Optimal extraction of the non-Gaussian information encoded in the Large-Scale Structure (LSS) of the universe lies at the forefront of modern precision cosmology. We propose achieving this task through the use of the Wavelet Scattering Transform (WST), which subjects an input field to a layer of non-linear transformations that are sensitive to non-Gaussianity in spatial density distributions through a generated set of WST coefficients. In order to assess its applicability in the context of LSS surveys, we apply the WST on the 3D overdensity field obtained by the Quijote simulations, out of which we extract the Fisher information in 6 cosmological parameters.
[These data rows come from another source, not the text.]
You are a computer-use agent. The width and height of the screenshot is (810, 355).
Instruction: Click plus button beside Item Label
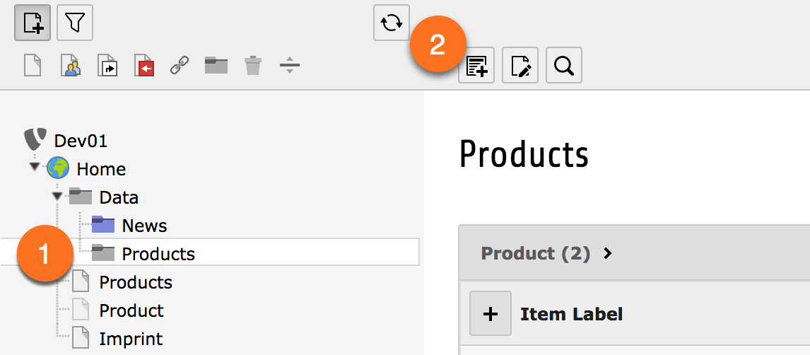click(491, 313)
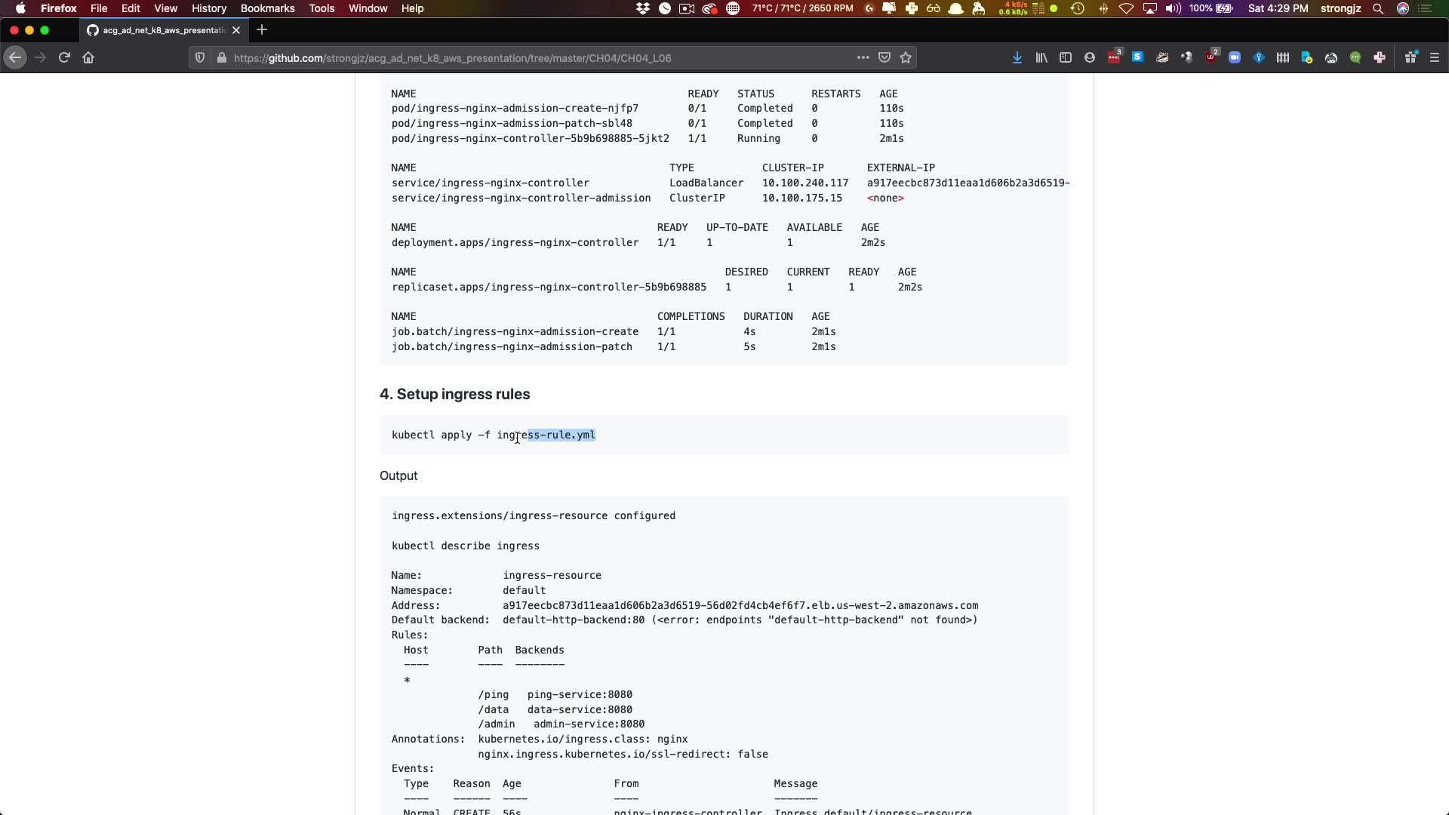Click the GitHub URL address field

pyautogui.click(x=528, y=57)
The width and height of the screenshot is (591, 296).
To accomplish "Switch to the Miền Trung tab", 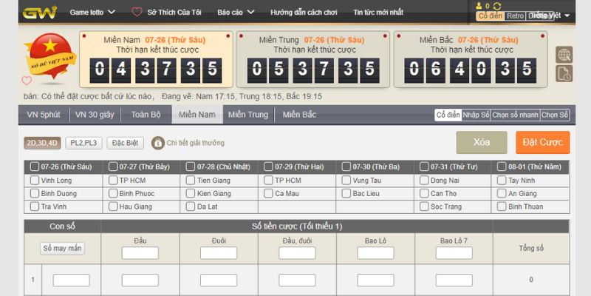I will tap(247, 115).
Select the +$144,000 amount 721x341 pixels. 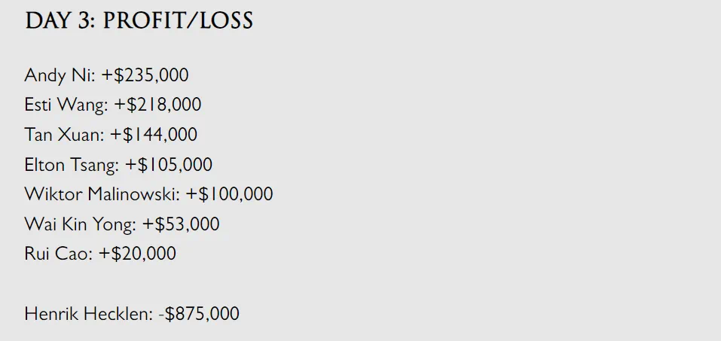154,135
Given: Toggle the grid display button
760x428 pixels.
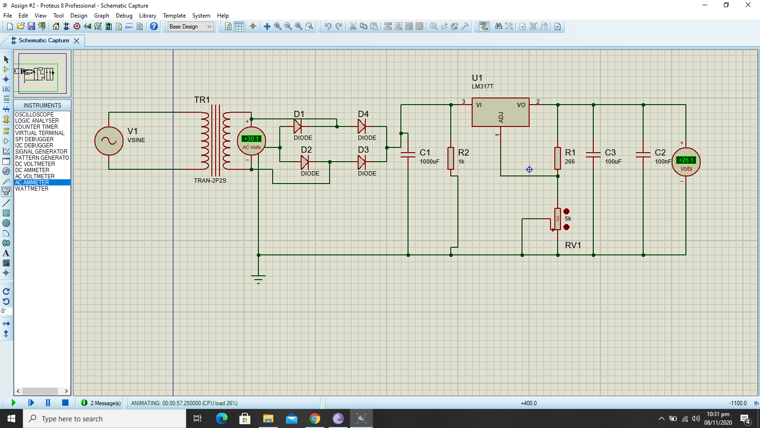Looking at the screenshot, I should 239,27.
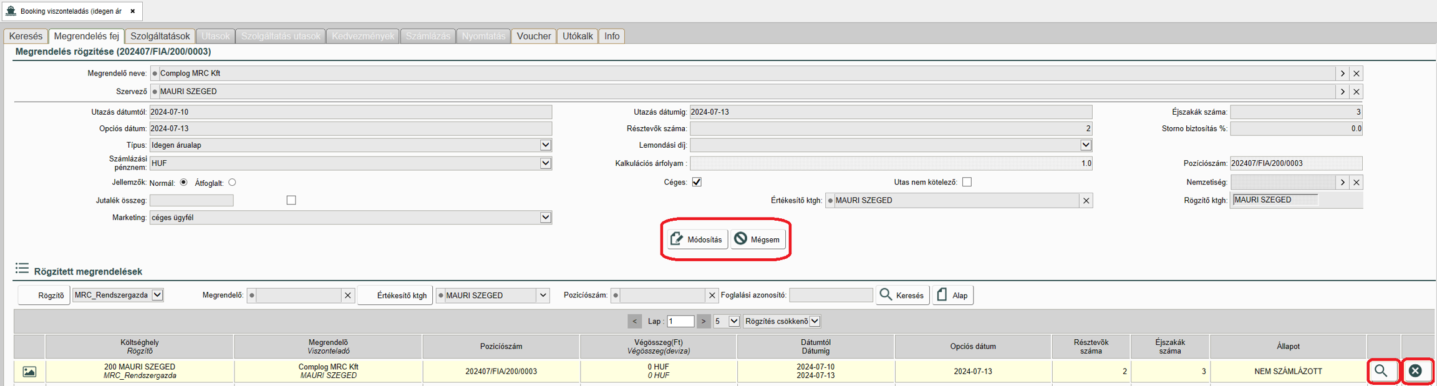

It is subsequently found to deliver a large improvement in the marginalized errors on all parameters, ranging between $1.2-4times$ tighter than the corresponding ones obtained from the regular 3D cold dark matter + baryon power spectrum, as well as a $50 %$ improvement over the neutrino mass constraint given by the marked power spectrum. Through this first application on 3D cosmological fields, we demonstrate the great promise held by this novel statistic and set the stage for its future application to actual galaxy observations.